→ Teks yang Diberikan:

————

Hal ini akan mengefektifkan pemanfaatan dana yang sangat terbatas.
Armada kapal pengawas ini juga perlu dilengkapi peralatan canggih seperti
peralatan akustik, penginderaan jauh, peralatan bio-optik, flow-through
system, dan peralatan oseanografi lain. Bilamana tidak dapat dilengkapi
dengan seluruh peralatan penelitian dalam sebuah armada kapal, paling tidak
setiap armada kapal pengawas dapat dilengkapi dengan sebagian sarana dan
prasarana penelitian.
Bilamana armada kapal pengawas dilengkapi peralatan penelitian, hasil
penelitian dari perairan Indonesia semakin meningkat dan lengkap untuk
keperluan perikanan dan bidang lain. Hasil ini juga dapat digunakan untuk
validasi hasil pengukuran satelit serta pengembangan algoritma satelit untuk
perairan Indonesia.

————

→ Data yang Ditampilkan:
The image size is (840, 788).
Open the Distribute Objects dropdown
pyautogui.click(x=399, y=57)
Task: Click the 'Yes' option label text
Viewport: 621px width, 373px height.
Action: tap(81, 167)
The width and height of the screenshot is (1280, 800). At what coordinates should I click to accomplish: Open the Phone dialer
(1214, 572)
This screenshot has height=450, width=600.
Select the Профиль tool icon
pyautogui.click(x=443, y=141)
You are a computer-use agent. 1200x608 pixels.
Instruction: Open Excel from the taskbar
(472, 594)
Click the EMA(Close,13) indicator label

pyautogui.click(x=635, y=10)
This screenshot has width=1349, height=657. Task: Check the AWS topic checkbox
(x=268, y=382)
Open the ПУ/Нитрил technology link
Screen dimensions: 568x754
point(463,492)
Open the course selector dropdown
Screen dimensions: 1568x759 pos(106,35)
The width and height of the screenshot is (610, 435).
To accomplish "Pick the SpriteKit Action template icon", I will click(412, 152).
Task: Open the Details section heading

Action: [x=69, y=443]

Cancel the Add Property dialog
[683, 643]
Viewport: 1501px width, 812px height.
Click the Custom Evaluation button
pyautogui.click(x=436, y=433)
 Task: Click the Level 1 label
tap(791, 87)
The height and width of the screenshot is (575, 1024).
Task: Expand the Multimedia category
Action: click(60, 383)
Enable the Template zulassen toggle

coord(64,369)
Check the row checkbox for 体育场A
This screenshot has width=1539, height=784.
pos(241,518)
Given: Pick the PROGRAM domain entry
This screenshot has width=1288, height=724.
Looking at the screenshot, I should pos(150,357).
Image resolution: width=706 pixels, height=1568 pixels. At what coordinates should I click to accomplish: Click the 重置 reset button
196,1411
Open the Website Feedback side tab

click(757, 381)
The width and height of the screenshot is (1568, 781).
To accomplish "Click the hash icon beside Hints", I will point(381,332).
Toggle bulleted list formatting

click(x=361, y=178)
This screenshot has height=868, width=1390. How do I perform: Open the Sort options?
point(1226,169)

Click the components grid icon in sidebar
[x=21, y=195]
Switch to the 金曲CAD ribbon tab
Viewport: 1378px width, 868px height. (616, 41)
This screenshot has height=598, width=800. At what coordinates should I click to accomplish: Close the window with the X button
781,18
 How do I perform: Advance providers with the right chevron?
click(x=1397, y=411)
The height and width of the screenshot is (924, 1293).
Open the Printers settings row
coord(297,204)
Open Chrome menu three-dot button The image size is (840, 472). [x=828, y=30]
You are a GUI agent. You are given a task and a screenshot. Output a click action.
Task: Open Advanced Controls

————

→ Tugas:
Lanjutkan teks tentang armada kapal pengawas dan peralatan penelitiannya, dimulai tepat setelah kalimat terakhirnya.

→ Jawaban yang Benar:
Hasil penelitian ini juga dapat digunakan untuk memperluas wilayah
teritorial perairan Indonesia yang seyogianya masih dapat diperluas dari
perbatasan yang ada saat ini. Pemerintah perlu membantu pengembangan atau
modernisasi armada kapal nelayan yang masih tradisional dan relatif kecil.
Armada kapal nelayan ini juga perlu dilengkapi sistem komunikasi modern
sehingga nantinya kapal ini dapat digunakan sebagai alat penelitian atau
ground truth dari satelit terkait. Dengan modernisasi armada kapal nelayan, nantinya
satelit dapat membedakan kapal nelayan Indonesia atau kapal nelayan dari
negara lain.
Di samping modernisasi armada kapal nelayan, pemerintah perlu
memberikan stimulus kepada nelayan agar jumlah nelayan dan armada kapal
nelayan semakin banyak yang beroperasi di perairan Indonesia yang secara
otomatis akan meningkatkan daya saing dengan nelayan asing di perairan
Indonesia sendiri.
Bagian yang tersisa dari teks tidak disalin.